- Born: 14 July 1945 (age 81) Liverpool, England
- Occupation: Former gangster

= Michael Showers =

British drug dealer (born 1945)

Michael Showers (born 14 July 1945) is a British convicted drug trafficker from Liverpool.

==Early life==
Showers was sent to Borstal aged 17 in 1963 for his part in a stabbing. After being released, Showers started his criminal career as a bank robber. Showers was a Toxteth community leader around the time of the 1981 Toxteth riots, and in the wake of the riots formed the Toxteth-based Liverpool 8 Defence committee. Showers is the father to 9 children. He is the older brother of Delroy Showers. The brothers have each been imprisoned after being accused of separate high-profile international drugs plots. His 14 year sentence was thought to have begun in Randers, Denmark, but in 2014 the Foreign Office confirmed he was moved back to the UK to finish his jail term.
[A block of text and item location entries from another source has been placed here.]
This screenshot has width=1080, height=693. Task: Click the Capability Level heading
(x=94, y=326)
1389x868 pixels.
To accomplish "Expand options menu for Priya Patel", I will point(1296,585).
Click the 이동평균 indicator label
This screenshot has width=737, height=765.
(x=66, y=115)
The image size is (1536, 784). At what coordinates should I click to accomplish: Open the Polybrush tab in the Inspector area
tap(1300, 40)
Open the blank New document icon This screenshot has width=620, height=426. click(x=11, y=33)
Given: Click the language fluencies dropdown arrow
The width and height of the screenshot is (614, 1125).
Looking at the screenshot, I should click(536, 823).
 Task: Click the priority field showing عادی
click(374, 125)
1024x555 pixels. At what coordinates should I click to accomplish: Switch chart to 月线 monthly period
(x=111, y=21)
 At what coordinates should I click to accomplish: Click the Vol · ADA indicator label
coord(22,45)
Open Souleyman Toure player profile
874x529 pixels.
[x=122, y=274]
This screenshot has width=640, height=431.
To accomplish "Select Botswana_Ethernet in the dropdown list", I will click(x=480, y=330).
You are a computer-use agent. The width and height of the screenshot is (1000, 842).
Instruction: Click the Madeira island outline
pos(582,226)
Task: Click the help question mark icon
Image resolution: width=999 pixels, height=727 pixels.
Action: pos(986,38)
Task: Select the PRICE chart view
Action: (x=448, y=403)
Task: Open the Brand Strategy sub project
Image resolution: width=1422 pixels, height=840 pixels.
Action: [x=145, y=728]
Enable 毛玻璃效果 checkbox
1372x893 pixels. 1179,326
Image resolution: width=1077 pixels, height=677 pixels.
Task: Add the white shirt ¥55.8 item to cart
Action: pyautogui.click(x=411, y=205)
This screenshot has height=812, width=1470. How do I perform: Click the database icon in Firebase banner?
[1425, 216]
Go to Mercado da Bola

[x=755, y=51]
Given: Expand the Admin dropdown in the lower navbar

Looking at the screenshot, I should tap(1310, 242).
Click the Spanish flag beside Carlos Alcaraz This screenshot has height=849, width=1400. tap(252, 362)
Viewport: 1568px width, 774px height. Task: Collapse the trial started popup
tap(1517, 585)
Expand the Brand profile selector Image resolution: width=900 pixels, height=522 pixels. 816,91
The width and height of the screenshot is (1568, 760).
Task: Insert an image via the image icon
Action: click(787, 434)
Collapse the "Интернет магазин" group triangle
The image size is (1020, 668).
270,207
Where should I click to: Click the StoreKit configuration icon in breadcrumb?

In 1994, Delroy Showers escaped from the Danish prison. Delroy Showers has one son, Rolando Gianni Showers, living in Amsterdam, the Netherlands. Rolando Showers is a well-known figure in the European underworld with contacts in South America, Spain, the Netherlands, Germany and other international countries as his father Delroy Showers.

==Criminal career==
Showers was jailed for 20 years in 1991 after attempting to negotiate a route for £2m worth of high-grade heroin to enter the UK. During the 1990s, his plot was thwarted by a police sting called "Operation Rain Man". He was caught following the elaborate operation between British police and HM Customs and Excise and their counterparts on the Indian sub-continent which led to the seizure of 12 kg of the drug.

In 2010, he was arrested in Turkey by a joint operation by the Turkish Police and the British Serious Organised Crime Agency (SOCA), the drugs baron was reprimanded after being linked to alleged cannabis smuggling. Showers has since been released.